Text passage ::
Tr. 234-235. Noel agreed that was his view, and that the driver did not admit to him that he went in at an angle. Tr. 235. Noel was not willing to agree that his view that the driver went in an angle was merely his “theory.” Instead, he viewed it as a logical explanation of the event. Tr. 236.
The Respondent laid bare its own theory, namely that the driver backed up “and as soon as he gets near the berm the entire area collapses just as plausible? You got major cracks in these berms, as you pointed out.” Tr. 236. However, Noel held to his view, responding, “Well, after traveling through the berm, it could've collapsed because of the excess weight that's placed on that part that's -- he's already done rode past. He shouldn't have been out that far. The berm is supposed to prevent you from over-traveling and placing excess weight on the outer edge.” Tr. 237. Supporting his view, he added, was that the berm was missing, posing back his own question, “where’d the berm go?” Id. Noel also rejected the assertion that the berm simply collapsed as the driver got “right near it, and it goes away,” noting that the driver saw the berm as he was driving into it. Id. Noel added, the dump was not collapsing “until the point he placed a loaded truck in that area, and once the -- the loaded truck, as you say, would've collapsed, I mean, he's done – the berm allowed him to go too far and placed excess weight on an area that shouldn't have been. I mean, things don't fall down by themselves.” Tr. 238 (emphasis added).
Turning to the issue of the alleged onshift violation, Noel was asked if he inquired of Phillip Lutgring about the time he drove past the area of the berm in issue. Tr. 245. Based on the inspector’s notes, Lutgring informed that, although he does the onshift exam, he “hadn’t made it to that area” yet. Tr. 246. Also, Noel’s notes record that he drove by the area but did not get out of his vehicle but thought that it looked okay. Noel agreed that he took Lutgring’s answers as implying that he had done his onshift. Tr. 247. Supporting his view, Noel added that Lutgring “was able to give me details of what he seen and what he looked at. He was able to tell me that the berm was at axle height. He was able to tell me that it -- that he thought it looked okay, and I mean, that's what things you look for in examination. So he looked at it that morning.” Tr. 247.

Supplied information ::
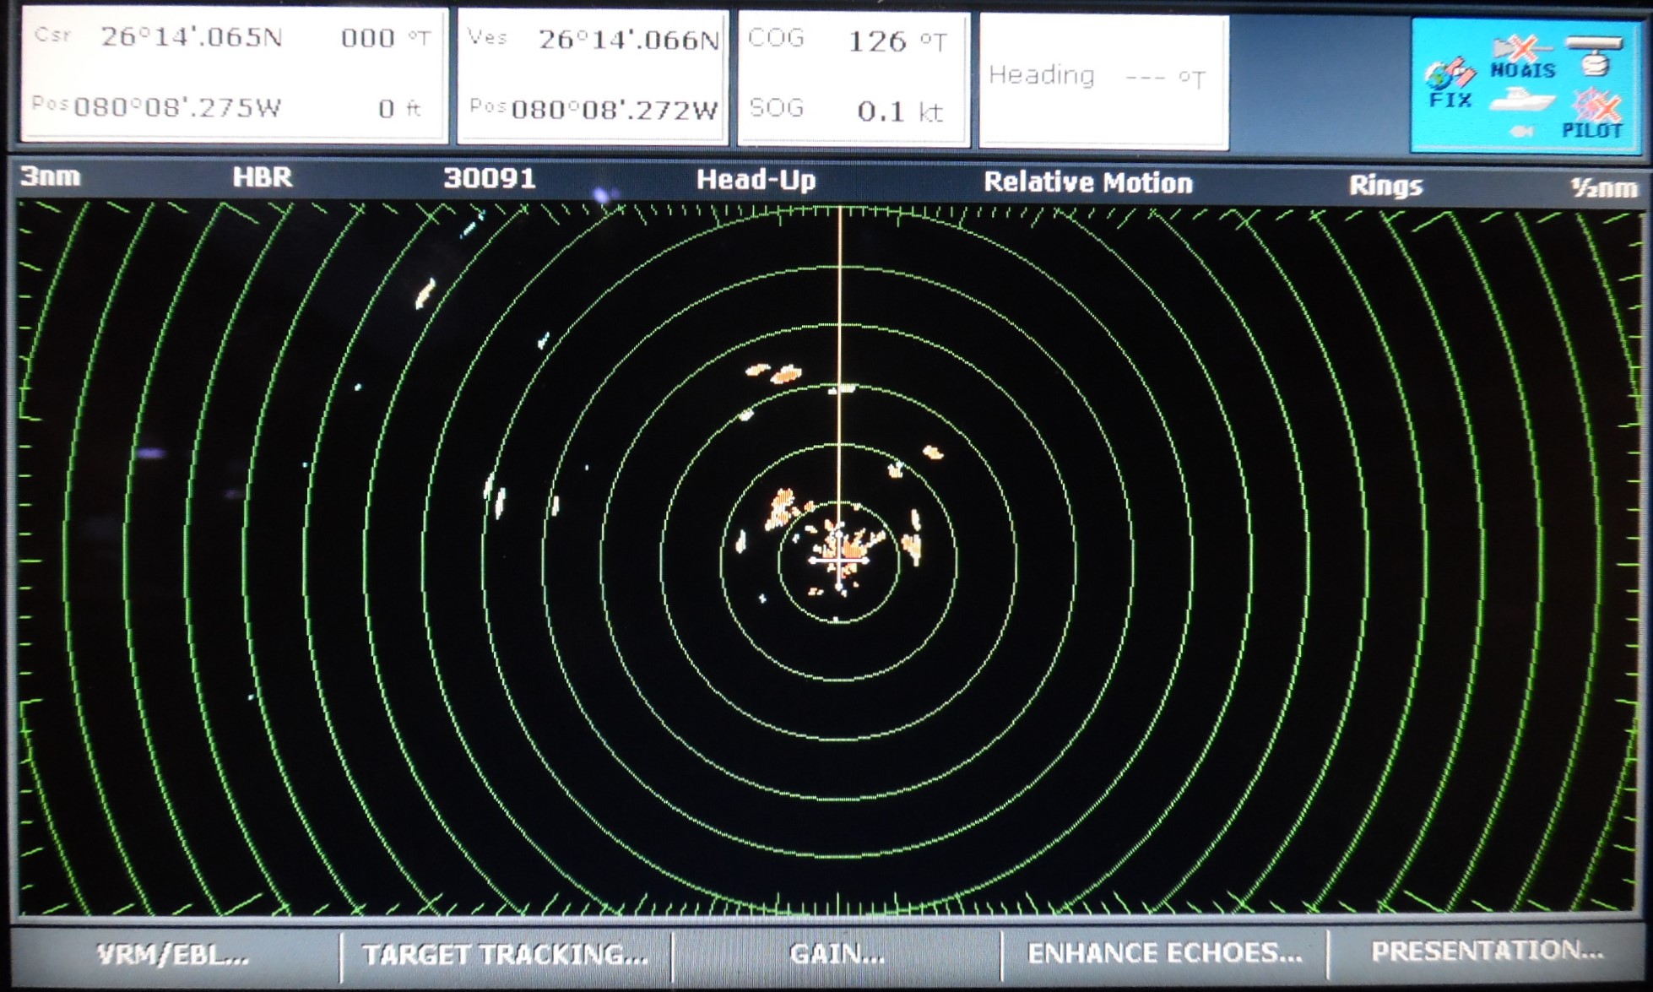Tap the Heading data box
Screen dimensions: 1653x992
coord(1103,80)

Direction A ::
Answer these questions from the berm testimony excerpt:
(i) Rather than a "theory," how did Noel view his explanation that the driver went in at an angle?
(ii) According to Noel, what is the berm supposed to prevent?
(iii) What height did Lutgring tell Noel the berm was?
Direction B :: Write the next part of the berm testimony excerpt, picking up after its final sentence.
The material after the berm testimony is separate from it.

Task answer A ::
(i) As a logical explanation of the event.
(ii) Over-traveling and placing excess weight on the outer edge.
(iii) Axle height.

Task answer B ::
During Noel’s deposition there was discussion about what an onshift means. Noel was asked if in this instance the onshift was from 6 a.m. to 4:30 p.m. Instead, Noel tried to distinguish between what an onshift means for an hourly employee as compared to management. Tr. 249. That aside, Noel agreed that one has the entire span of the hours in the shift in which to complete the onshift. Tr. 250-251. Further, he agreed there is no preshift requirement at the mine, for Part 77, which applies to surface areas of coal mines. Tr. 251. Noel also conceded that there is no requirement to do an onshift prior to the shift beginning. Thus, he agreed that an onshift is done during the shift. Tr. 252. However, as just mentioned, Noel tried to thread the needle so to speak, distinguishing when the shift would start for a foreman, as opposed to a laborer. Tr. 253. Noel then added, that for the foreman, the onshift would be “[w]henever he feels like he is conducting his examination, that would be an onshift examination.” Tr. 254. Asked if he “is driving a shuttle van to drop him off 15 minutes before the shift begins, and it's just -- it is 50, 100 feet away, how does that make it an onshift,” Noel answered, “[t]hat's up to him to define. If he defines that he is doing his onshift examination at that time.” Id. The Court, seeking clarification of Noel’s position, asked, “is it fair to state that [Noel] believe[d] that such a person, this management person, …has to at least say something about what his activities were related to the berm for you to conclude that an onshift was done.” Noel answered, “[t]hat would be correct.” Tr. 255. Again, Noel’s conclusion that an onshift had been done was based on Lutgring’s answer identifying that the berm was mid-axle and appeared to be okay. Tr. 256.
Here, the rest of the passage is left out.